The very fact that I have wonderful friends is by God’s grace (you might want to read the previous entry if you want to know what I mean… it has been a very long time since that post… better late than…?), but there are a handful of friendships in which I see His grace all the more distinctly. Some of my dearest sisters and I started out very rocky. We really didn’t like each other.
This story tops them all.
I was done with that private Catholic school. I hated the school, I hated the kids, I hated the green jumpers, I hated going to mass, I hated the statue of Mary sitting in the back of every classroom, I hated all of it. I was accepted into the Magnet School Program, and I was free from that green and flesh colored building.
I was going to start middle school at a brand new school. I was going to make friends with the Asian girls. I was going to be cool. I was going to “have a life.”
Things did not start very ideally. We read the school dress code and it had said something like no “tight fitting clothing” so mom and I went out and bought those huge T-shirts that just hung from the shoulders and some pairs of jeans. I figured out right away, that the school dress code didn’t mean for you to wear things that fit like potato sacks.
I really don’t remember how I survived. ”Barely scraped by” seems to be a good description. There was no way I was going to make friends with the Asian girls. They looked like they had already figured out how to handle themselves socially, and I did not fit in.

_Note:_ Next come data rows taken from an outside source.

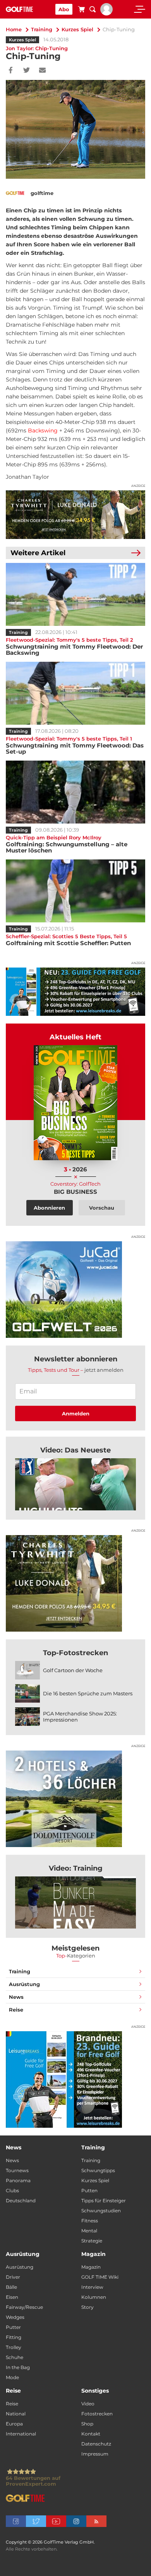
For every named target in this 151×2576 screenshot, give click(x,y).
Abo (63, 9)
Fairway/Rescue (24, 2307)
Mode (12, 2377)
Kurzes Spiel (77, 29)
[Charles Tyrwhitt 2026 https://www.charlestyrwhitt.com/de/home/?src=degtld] (75, 514)
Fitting (13, 2337)
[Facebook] (10, 70)
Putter (13, 2327)
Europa (14, 2424)
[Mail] (42, 70)
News (16, 1997)
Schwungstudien (101, 2210)
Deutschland (21, 2200)
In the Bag (18, 2367)
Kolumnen (93, 2297)
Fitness (89, 2220)
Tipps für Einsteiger (103, 2200)
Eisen (12, 2297)
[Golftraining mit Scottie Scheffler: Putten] (75, 890)
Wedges (15, 2317)
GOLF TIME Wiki (99, 2277)
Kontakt (90, 2434)
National (16, 2414)
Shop (87, 2424)
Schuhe (14, 2357)
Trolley (13, 2347)
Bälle (11, 2287)
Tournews (17, 2170)
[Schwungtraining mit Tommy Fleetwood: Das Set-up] (75, 693)
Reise (16, 2010)
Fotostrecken (97, 2414)
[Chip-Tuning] (75, 1484)
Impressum (94, 2454)
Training (41, 29)
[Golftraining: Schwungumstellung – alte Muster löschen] (75, 792)
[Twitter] (26, 70)
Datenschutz (96, 2444)
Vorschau (101, 1208)
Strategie (91, 2241)
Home (14, 29)
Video (87, 2404)
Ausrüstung (24, 1984)
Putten (89, 2190)
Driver (13, 2277)
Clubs (12, 2190)
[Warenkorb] (81, 10)
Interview (92, 2287)
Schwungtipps (98, 2170)
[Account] (106, 13)
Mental (89, 2231)
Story (87, 2307)
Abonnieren (49, 1208)
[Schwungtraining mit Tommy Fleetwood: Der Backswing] (75, 594)
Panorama (18, 2180)
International (21, 2434)
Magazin (91, 2267)
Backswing (43, 430)
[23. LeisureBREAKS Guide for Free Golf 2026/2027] (75, 992)
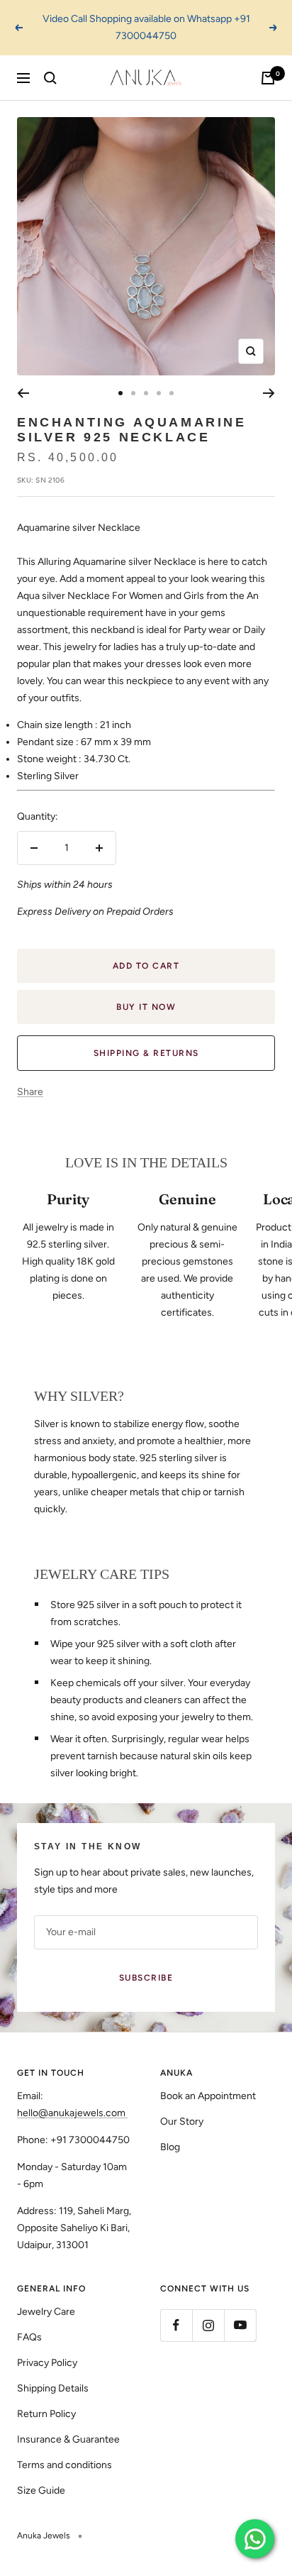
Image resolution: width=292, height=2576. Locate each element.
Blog (170, 2147)
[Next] (269, 393)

Intimidated and despairing that all my ideal hopes of making friends were dashed, I started clinging to girls who would take me. It didn’t matter whether I liked them or not, just as long as I didn’t have to wander around at lunch by myself. My heart still ached and dreamed and hoped to be an Asian girl (haha that sounds funny). I wanted to be cool and collected. I wanted to learn how to dress, how to pluck my eyebrows so thin that they looked like pencil drawings, and how to color my lips with brown lip liner only (no color in the middle). I wanted to know what they do after school and in the weekends. I wanted to hang out at the mall. I settled for the skater girl and the goth.
Then I saw Jessica.
She didn’t fit the typical Asian girl image. She wore a simple T-shirt and jeans (not the potato sack kind), and I couldn’t imagine her walking around a mall with a bunch of girls. I couldn’t imagine her swooning over belonging to a group; she just didn’t seem to care what other people thought of her. Yet she was friends with the Asian girls (even the older ones!).
She ignored me completely. I don’t think she even knew my name. I don’t even remember exactly when or how I met her, we didn’t have any classes together. All I knew about her was that she had what I wanted and didn’t even care, and she was aloof, intimidating, and made me feel small.
I confided with a classmate (probably voicing my tangled up thoughts, while trying to wrangle up an ally) that,
“I think Jessica is a @#%*@. Don’t you think so?”
Little did I know that this classmate was good friends with Jessica.
The next day, after lunch, I was waiting outside the classroom waiting for the second bell to ring for class. In the corner of my eye, I see Jessica and I cringe remembering what I said about her and feeling frightened that she might have heard. She seems to be walking in my direction and I try to ignore it, but gradually the dread grows inside my stomach until it turned me cold all up and down as she stops right in front of me,
“I heard what you said about me. Why don’t you say that to my FACE??”
yikes. She made me feel like a coward to have talked about her behind her back, but I mustered up all the pride and self-righteousness I had inside of me to conquer the paralyzing fear and muttered out,
“I called you a *@#&^”
“What did you say? I didn’t hear you.”
“y…you’re a *@#&^”
We stood there. I mean what was supposed to happen next?
Then the bell rang and I scurried off to class, ignoring my curious looking classmates.